> Exercise passage:
....

We are assuming that your set is made of 64-bit integers. If you have strings or other data structures, you need to hash them first to a 64-bit integer. It is not important to have a good hash function, but collision should be unlikely (~1/2^64).

The current implementation has a false positive rate of about 0.3% and a memory usage of less than 9 bits per entry for sizeable sets.

You construct the filter as follows starting from a slice of 64-bit integers:

filter,_ := xorfilter.PopulateBinaryFuse8(keys) // keys is of type []uint64

It returns an object of type BinaryFuse8. The 64-bit integers would typically be hash values of your objects.

You can then query it as follows:

filter.Contains(v) // v is of type uint64

It will always return true if v was part of the initial construction (Populate) and almost always return false otherwise.

An xor filter is immutable, it is concurrent. The expectation is that you build it once and use it many times.

Though the filter itself does not use much memory, the construction of the filter needs many bytes of memory per set entry.

For persistence, you only need to serialize the following data structure:

type BinaryFuse8 struct {
	Seed               uint64
	SegmentLength      uint32
	SegmentLengthMask  uint32
	SegmentCount       uint32
	SegmentCountLength uint32

	Fingerprints []uint8
}

Duplicate keys

When constructing the filter, you should ensure that there are not too many duplicate keys. If you are hashing objects with a good hash function, you should have no concern, because there should be very few collisions. However, you can construct cases where there are many duplicates. If you think that this might happen, then you should check the error condition.

....

> Problem set:
(a) In the xor filter text, roughly how many bits of memory per entry does the current implementation use for sizeable sets?
(b) Copy out the part of the xor filter text starting at "You construct the" and ending at "it many times.".
(c) Extend the xor filter text beyond its final sentence.

....

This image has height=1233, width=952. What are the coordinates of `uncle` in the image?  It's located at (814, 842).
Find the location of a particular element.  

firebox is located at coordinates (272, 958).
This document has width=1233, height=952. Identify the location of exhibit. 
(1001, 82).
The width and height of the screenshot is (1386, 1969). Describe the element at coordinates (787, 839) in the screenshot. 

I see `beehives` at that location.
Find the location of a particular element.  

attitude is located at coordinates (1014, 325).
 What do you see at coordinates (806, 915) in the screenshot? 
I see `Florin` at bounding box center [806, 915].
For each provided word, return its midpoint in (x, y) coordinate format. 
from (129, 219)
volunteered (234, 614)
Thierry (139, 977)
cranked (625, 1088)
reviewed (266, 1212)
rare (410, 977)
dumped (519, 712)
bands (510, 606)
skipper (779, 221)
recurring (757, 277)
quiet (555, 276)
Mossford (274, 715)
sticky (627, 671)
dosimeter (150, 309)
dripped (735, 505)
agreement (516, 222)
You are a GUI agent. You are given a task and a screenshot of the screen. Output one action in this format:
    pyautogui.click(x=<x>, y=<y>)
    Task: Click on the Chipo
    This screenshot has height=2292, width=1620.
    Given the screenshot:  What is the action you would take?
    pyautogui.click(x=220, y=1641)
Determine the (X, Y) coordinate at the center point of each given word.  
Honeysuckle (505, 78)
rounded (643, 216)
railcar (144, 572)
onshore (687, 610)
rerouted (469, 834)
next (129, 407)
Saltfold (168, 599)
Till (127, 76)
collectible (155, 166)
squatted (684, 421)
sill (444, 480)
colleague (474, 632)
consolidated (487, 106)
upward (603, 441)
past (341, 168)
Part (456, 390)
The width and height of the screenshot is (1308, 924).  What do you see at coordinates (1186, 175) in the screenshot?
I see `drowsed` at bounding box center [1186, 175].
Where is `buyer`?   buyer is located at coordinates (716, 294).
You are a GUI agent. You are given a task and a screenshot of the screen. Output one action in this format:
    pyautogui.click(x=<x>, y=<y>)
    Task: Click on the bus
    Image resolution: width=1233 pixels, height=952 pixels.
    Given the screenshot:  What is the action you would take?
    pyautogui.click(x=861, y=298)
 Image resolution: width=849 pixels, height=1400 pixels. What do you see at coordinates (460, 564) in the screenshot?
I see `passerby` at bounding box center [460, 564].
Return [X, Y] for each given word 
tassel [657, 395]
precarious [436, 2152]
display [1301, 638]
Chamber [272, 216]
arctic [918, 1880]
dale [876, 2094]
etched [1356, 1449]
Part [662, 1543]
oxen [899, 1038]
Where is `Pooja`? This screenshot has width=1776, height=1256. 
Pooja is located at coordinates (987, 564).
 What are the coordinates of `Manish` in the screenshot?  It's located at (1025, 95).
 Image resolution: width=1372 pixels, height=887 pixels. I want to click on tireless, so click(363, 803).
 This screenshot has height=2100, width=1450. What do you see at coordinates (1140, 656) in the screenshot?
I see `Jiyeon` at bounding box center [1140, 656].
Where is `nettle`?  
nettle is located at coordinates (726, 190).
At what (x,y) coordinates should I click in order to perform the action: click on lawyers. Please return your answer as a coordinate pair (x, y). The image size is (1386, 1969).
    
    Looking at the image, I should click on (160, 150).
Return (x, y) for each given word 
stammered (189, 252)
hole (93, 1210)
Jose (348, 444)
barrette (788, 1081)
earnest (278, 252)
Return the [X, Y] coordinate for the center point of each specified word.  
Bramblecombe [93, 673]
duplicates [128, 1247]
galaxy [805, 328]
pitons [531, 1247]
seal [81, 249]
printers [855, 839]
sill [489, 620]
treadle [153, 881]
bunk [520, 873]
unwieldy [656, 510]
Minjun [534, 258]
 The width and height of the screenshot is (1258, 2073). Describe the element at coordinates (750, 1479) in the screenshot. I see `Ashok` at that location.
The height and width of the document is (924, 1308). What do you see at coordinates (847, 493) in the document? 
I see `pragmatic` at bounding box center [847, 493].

....

> Exercise answers:
(a) Less than 9 bits per entry.

(b)
You construct the filter as follows starting from a slice of 64-bit integers:

filter,_ := xorfilter.PopulateBinaryFuse8(keys) // keys is of type []uint64

It returns an object of type BinaryFuse8. The 64-bit integers would typically be hash values of your objects.

You can then query it as follows:

filter.Contains(v) // v is of type uint64

It will always return true if v was part of the initial construction (Populate) and almost always return false otherwise.

An xor filter is immutable, it is concurrent. The expectation is that you build it once and use it many times.

(c)
filter,err := xorfilter.PopulateBinaryFuse8(keys) // keys is of type []uint64
if err != nil {
 // you have too many duplicate keys, de-duplicate them?
}

Effectively, an error is returned when the filter could not be build after MaxIterations iterations (default to 100).

Implementations of xor filters in other programming languages

Documentation

Index

Constants

View Source
const ARITY = 3
View Source
const SEGMENT_COUNT = 100
View Source
const SLOTS = SEGMENT_COUNT + ARITY - 1

Variables

View Source
var MaxIterations = 1024

The maximum number of iterations allowed before the populate function returns an error

Functions

This section is empty.

Types

type BinaryFuse8

type BinaryFuse8 struct {
	Seed               uint64
	SegmentLength      uint32
	SegmentLengthMask  uint32
	SegmentCount       uint32
	SegmentCountLength uint32

	Fingerprints []uint8
}

func PopulateBinaryFuse8

func PopulateBinaryFuse8(keys []uint64) (*BinaryFuse8, error)

PopulateBinaryFuse8 fills a BinaryFuse8 filter with provided keys. The function may return an error after too many iterations: it is unlikely.

func (*BinaryFuse8) Contains

func (filter *BinaryFuse8) Contains(key uint64) bool

Contains returns `true` if key is part of the set with a false positive probability of <0.4%.

type Fuse8

type Fuse8 struct {
	Seed          uint64
	SegmentLength uint32
	Fingerprints  []uint8
}

The Fuse8 xor filter uses 8-bit fingerprints. It offers the same <0.4% false-positive probability as the xor filter, but uses less space (~9.1 bits/entry vs ~9.9 bits/entry).

The Fuse8 xor filter uses the fuse data structure, which requires a large number of keys to be operational. Experimentally, this number is somewhere >1e5. For smaller key sets, prefer thhe Xor8 filter.

For more information on the fuse graph data structure, see https://arxiv.org/abs/1907.04749. This implementation is referenced from the C implementation at https://github.com/FastFilter/xor_singleheader/pull/11.

func PopulateFuse8

func PopulateFuse8(keys []uint64) (*Fuse8, error)

Populate fills a Fuse8 filter with provided keys. The caller is responsible for ensuring there are no duplicate keys provided. The function may return an error after too many iterations: it is almost surely an indication that you have duplicate keys.

func (*Fuse8) Contains

func (filter *Fuse8) Contains(key uint64) bool

Contains returns `true` if key is part of the set with a false positive probability of <0.4%.

type Xor8

type Xor8 struct {
	Seed         uint64
	BlockLength  uint32
	Fingerprints []uint8
}

Xor8 offers a 0.3% false-positive probability

func Populate

func Populate(keys []uint64) (*Xor8, error)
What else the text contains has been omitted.